:: EXERCISE DIRECTIONS ::
The answer must be every line of the records below that holds the word "axis".

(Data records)
=====
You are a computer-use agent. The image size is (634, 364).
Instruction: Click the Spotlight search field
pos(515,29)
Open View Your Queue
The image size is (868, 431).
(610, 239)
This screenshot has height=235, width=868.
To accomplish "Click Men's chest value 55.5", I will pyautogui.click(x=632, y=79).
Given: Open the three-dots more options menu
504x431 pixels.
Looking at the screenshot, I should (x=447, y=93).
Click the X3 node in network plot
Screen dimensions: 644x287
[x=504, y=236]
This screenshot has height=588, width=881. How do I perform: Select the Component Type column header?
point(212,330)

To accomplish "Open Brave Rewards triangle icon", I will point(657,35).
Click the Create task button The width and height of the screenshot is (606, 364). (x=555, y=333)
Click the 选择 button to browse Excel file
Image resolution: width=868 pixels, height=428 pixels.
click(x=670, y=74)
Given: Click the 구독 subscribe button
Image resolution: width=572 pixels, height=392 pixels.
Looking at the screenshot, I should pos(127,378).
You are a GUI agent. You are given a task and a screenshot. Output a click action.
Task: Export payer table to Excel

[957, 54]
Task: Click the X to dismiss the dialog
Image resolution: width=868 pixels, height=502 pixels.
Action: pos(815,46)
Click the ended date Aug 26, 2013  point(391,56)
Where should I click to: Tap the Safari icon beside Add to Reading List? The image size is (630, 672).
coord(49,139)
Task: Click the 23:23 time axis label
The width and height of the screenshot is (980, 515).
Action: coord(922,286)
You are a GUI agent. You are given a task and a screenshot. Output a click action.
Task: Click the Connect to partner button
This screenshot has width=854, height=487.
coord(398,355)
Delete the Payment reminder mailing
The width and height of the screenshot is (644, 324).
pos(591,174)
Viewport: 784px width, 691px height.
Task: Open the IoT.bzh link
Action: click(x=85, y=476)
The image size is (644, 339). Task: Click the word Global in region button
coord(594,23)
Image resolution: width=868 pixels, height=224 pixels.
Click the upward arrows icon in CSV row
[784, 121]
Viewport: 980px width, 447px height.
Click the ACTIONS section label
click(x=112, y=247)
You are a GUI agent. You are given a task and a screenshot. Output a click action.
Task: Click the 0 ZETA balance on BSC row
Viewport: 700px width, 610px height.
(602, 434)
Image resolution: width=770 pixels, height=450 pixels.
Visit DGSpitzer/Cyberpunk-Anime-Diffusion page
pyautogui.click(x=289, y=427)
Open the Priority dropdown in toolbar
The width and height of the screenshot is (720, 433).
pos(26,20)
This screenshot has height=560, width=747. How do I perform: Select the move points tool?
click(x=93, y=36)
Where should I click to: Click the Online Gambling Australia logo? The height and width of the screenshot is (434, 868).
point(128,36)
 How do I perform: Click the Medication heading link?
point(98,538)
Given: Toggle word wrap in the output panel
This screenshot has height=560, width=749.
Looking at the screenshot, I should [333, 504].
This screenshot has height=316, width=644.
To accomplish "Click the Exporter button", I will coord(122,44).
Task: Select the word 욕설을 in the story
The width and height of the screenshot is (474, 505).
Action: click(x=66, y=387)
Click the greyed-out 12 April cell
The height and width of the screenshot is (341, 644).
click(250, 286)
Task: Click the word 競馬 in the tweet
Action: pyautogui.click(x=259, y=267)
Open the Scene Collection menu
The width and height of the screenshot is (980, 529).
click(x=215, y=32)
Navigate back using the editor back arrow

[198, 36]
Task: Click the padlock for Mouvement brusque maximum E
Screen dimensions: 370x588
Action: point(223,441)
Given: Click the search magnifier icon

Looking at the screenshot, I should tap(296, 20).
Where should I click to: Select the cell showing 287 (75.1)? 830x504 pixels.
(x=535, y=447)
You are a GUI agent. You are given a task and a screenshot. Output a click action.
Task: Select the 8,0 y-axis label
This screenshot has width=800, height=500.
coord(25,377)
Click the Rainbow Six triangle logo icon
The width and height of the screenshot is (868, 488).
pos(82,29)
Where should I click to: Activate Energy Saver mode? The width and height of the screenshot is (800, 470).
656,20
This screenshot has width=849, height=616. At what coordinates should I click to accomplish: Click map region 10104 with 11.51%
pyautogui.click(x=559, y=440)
=====
:: PROBLEM SOLUTION ::
Task: Click the 23:23 time axis label
Task: Select the 8,0 y-axis label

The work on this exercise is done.